> Work request
From the line with "Click the feedback" to the line with "You are a computer-use agent. This", retype every line exactly, including those two, and leave out the rest of the data below.

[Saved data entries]

*** Block opens ***

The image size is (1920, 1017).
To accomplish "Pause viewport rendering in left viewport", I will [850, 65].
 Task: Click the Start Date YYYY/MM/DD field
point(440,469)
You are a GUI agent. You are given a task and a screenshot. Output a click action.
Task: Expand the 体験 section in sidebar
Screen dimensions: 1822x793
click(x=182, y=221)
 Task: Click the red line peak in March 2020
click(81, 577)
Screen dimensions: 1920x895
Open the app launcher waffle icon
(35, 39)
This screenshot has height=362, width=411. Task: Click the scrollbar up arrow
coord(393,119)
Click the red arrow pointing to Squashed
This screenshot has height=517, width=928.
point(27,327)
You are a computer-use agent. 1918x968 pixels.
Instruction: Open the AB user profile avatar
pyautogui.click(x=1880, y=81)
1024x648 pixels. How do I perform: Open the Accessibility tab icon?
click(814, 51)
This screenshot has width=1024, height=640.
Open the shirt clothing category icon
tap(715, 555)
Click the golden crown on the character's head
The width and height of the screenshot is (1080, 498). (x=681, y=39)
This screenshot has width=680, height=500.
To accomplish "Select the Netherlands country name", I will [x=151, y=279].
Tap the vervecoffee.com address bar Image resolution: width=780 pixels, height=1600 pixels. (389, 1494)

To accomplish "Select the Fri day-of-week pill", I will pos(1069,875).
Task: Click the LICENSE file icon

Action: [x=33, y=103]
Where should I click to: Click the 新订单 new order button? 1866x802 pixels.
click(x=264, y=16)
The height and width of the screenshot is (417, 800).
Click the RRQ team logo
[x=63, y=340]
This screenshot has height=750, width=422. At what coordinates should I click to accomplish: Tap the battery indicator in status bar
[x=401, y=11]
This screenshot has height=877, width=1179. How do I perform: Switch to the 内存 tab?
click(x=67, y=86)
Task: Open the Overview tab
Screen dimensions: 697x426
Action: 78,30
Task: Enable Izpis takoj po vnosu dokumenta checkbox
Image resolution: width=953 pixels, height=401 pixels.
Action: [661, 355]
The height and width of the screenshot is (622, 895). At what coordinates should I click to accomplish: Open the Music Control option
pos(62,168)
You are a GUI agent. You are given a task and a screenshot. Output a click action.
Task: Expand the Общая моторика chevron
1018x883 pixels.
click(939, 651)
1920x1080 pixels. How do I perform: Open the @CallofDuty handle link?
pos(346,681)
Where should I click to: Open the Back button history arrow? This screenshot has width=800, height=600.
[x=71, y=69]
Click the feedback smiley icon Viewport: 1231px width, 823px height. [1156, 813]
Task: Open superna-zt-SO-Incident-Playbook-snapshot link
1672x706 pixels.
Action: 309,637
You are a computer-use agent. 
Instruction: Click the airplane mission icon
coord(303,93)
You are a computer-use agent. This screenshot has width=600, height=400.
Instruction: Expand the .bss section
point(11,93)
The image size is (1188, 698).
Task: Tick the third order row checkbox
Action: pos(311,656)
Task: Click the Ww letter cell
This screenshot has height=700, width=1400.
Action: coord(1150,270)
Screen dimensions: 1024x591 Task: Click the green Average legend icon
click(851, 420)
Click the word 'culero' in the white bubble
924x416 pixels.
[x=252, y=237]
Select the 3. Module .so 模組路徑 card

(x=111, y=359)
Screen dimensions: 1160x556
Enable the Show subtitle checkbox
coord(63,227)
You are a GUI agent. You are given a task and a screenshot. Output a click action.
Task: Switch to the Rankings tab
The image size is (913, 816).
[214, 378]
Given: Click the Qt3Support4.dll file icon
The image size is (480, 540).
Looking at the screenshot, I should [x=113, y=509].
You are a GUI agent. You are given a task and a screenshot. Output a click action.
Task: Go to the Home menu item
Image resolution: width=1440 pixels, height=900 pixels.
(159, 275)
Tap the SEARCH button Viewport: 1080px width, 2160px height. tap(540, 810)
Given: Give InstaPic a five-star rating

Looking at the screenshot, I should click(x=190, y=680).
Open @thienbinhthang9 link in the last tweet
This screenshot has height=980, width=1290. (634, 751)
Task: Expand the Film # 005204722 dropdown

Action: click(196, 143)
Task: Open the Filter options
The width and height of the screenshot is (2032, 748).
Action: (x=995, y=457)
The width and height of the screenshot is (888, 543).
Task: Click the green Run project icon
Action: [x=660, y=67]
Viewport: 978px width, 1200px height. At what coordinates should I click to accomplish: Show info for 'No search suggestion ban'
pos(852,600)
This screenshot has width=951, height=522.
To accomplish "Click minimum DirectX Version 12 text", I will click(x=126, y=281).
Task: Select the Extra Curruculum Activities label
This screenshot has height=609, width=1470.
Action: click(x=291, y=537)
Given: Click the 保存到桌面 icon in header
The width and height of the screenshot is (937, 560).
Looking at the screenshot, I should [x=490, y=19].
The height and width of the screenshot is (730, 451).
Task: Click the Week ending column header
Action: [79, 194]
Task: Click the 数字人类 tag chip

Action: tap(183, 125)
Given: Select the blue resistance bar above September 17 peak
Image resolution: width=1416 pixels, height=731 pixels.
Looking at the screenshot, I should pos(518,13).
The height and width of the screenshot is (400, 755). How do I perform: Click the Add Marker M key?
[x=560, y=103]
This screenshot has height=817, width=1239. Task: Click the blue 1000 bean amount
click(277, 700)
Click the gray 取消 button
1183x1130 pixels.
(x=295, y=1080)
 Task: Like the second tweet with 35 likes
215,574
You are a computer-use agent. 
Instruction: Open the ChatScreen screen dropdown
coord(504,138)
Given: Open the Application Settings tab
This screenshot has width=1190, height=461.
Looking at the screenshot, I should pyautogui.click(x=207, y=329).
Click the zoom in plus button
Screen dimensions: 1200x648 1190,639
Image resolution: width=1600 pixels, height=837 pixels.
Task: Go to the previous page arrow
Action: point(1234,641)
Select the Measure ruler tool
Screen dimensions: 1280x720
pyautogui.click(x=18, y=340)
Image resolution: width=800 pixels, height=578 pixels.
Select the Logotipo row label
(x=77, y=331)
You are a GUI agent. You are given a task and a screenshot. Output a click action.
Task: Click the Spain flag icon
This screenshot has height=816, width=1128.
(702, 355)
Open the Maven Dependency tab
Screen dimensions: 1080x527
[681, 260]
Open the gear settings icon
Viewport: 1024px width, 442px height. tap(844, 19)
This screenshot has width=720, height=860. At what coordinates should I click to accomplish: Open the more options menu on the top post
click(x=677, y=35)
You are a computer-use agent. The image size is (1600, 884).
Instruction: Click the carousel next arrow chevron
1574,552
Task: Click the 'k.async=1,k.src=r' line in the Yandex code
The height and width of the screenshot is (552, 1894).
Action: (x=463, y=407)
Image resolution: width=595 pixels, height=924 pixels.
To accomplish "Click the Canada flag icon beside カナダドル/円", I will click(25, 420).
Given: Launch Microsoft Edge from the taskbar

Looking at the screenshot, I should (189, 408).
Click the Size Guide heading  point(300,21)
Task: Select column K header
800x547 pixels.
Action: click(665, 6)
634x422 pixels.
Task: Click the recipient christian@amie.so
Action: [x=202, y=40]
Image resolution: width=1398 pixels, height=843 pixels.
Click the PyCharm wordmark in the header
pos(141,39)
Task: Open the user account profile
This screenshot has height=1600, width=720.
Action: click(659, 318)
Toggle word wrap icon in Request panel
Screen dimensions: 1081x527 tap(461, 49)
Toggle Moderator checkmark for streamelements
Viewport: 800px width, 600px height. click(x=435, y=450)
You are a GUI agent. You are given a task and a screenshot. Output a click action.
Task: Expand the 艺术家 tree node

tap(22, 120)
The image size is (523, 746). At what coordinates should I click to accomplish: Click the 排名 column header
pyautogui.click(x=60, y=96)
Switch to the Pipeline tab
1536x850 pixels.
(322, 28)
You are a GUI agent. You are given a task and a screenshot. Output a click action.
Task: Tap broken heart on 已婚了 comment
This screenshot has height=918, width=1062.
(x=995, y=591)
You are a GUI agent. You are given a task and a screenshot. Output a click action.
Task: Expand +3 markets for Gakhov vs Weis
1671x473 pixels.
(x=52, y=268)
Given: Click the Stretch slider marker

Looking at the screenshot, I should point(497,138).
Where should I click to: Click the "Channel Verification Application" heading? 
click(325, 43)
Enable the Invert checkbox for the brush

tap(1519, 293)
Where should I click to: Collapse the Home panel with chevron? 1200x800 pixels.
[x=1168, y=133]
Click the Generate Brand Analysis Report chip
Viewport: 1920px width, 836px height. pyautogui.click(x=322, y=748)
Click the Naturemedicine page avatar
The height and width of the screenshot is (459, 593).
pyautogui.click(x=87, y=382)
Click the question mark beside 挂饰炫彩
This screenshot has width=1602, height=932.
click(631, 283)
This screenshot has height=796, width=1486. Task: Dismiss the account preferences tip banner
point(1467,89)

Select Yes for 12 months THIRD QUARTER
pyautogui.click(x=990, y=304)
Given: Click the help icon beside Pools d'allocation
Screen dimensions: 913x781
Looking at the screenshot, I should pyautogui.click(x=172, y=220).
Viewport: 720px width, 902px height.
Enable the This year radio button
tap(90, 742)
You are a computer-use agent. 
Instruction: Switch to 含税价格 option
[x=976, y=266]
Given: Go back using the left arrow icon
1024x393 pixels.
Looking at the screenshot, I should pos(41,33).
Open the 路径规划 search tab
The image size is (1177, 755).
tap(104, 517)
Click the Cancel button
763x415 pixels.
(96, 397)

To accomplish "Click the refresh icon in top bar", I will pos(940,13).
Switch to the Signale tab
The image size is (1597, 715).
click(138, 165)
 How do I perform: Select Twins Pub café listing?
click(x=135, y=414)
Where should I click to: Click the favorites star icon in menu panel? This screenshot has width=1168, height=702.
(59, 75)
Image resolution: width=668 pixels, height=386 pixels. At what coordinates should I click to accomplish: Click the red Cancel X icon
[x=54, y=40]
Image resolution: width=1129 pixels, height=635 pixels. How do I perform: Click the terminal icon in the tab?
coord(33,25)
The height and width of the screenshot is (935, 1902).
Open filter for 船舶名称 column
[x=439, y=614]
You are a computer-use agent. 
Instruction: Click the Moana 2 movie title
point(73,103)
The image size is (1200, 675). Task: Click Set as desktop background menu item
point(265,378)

*** Block closes ***

> Exercise answer
Click the feedback smiley icon Viewport: 1231px width, 823px height. [1156, 813]
Task: Open superna-zt-SO-Incident-Playbook-snapshot link
1672x706 pixels.
Action: 309,637
You are a computer-use agent. 
Instruction: Click the airplane mission icon
coord(303,93)
You are a computer-use agent. This screenshot has width=600, height=400.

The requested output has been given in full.